The text-critic has been to the gas station and met the attendant. The text-critic knows now that the textual countryside is full of real and facade readings, but they cannot get any closer to them to make further inspection. So they resort to comparing readings with readings based on what they think is the probable form of real versus facade reading. They assume all their manuscripts are not facades, but they have no grounding for that assumption historical or otherwise. But because they have never seen the original reading they do not know what an accurate copy of that reading looks like. They very well may be comparing facades with real manuscripts and making decisions assuming both are real manuscripts or real readings. It is just as likely that they regard real readings as facades. They used to think the older the manuscript the better the reading, but now we know that old readings are in new manuscripts and we don’t know how they got there because the manuscript transmission stream is so profoundly incomplete.
In the end, the text-critic can never and will never know because they do not have the testimony of someone who built the original manuscripts and was there when all manuscript or reading facades were erected. They don’t have someone to point out, “This is the original reading. I know, because I was there when it was written.” And so the modern text-critic will forever and always, so long as he follows his current trajectory, offer provisional conclusions on this or that reading, but never really knowing. They will offer arguments from abduction, the weakest form of logical inference, saying things like, “The best explanation of the current evidence is reading Z.” But ten years from now when the method changes so will their abductive inferences.

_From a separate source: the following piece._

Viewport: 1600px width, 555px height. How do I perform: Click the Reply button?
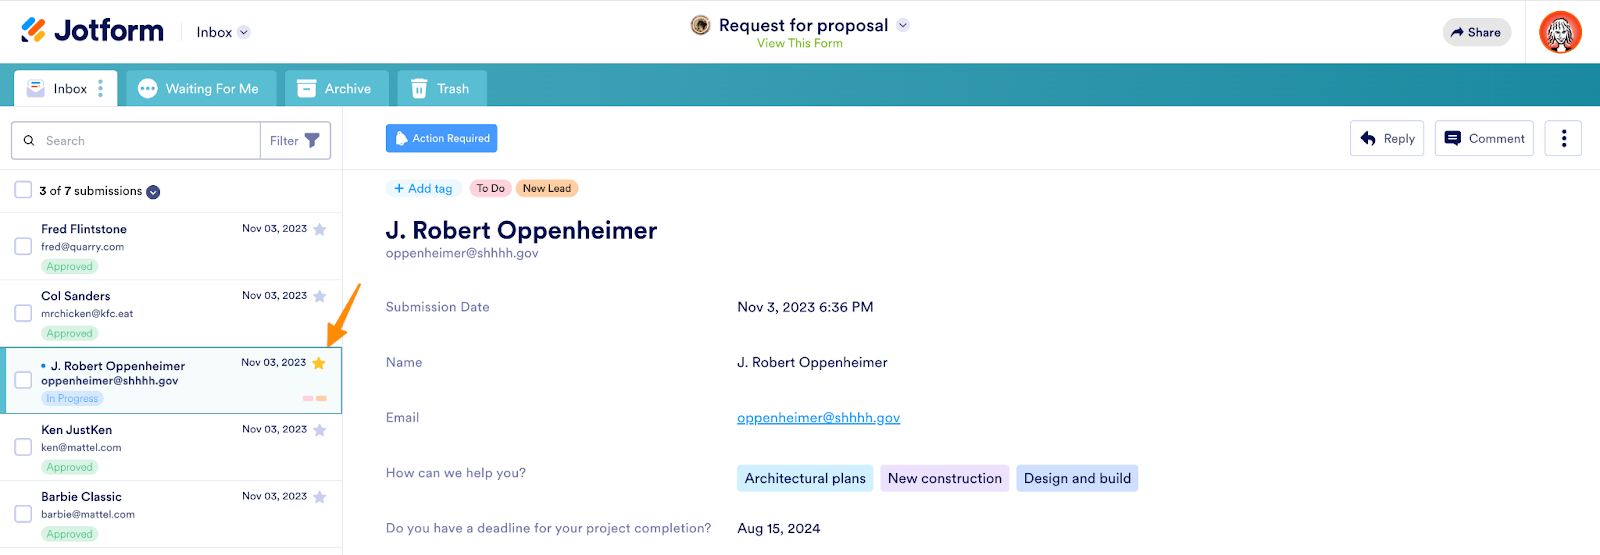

In sum, the modern evangelical text-critic cannot know what the real reading is because they neither have the original nor do they have many and perhaps even most of the NT copies that have ever existed. And the copies they do have, are the product of copying mistakes, copying mistaken corrections, and the making of new mistakes for over the course of 1,500 years. What is more, as we discussed in this post, the vast majority of these copies are considered corrupt and of little value by the professionals that use them. The point is, the modern evangelical text-critic wouldn’t recognize a perfect copy of the original if it was biting him in the face. His method alone would prohibit him from making such a recognition. As such, modern evangelical text-critics may just as well identify an original reading as original as they would a tractor-shed reading as original.
We here at StandardSacredText have made the argument for years that we do have someone to point out, “This is the original reading. I know, because I was there when it was written.” That person is the Holy Spirit. We’ve argued it numerous times here on the blog. I argued this in my book regarding a Philosophical Grounding for Standards Sacred Text. The other Dr. Van Kleeck made the same case in his book regarding an Exegetical Grounding for a Standard Sacred Text. Lord willing we will have a Theological Grounding coming out before the end of the year, and we’ll be arguing the same thing. Furthermore, our arguments are not new in that the Post-Reformation Reformed dogmaticians made the case theologically and exegetically that the Holy Spirit speaks through His words in a way He does not speak through men’s words. Put another way Christ’s sheep hear His voice and the voice of another shepherd they will not follow.
Someone may ask, “How exactly do we know that reading X is the word of God and not a facade?” I respond with, “How exactly do you know that your saving faith is real faith and not a facade?” However you answer the latter question is how you answer the former. Blessings.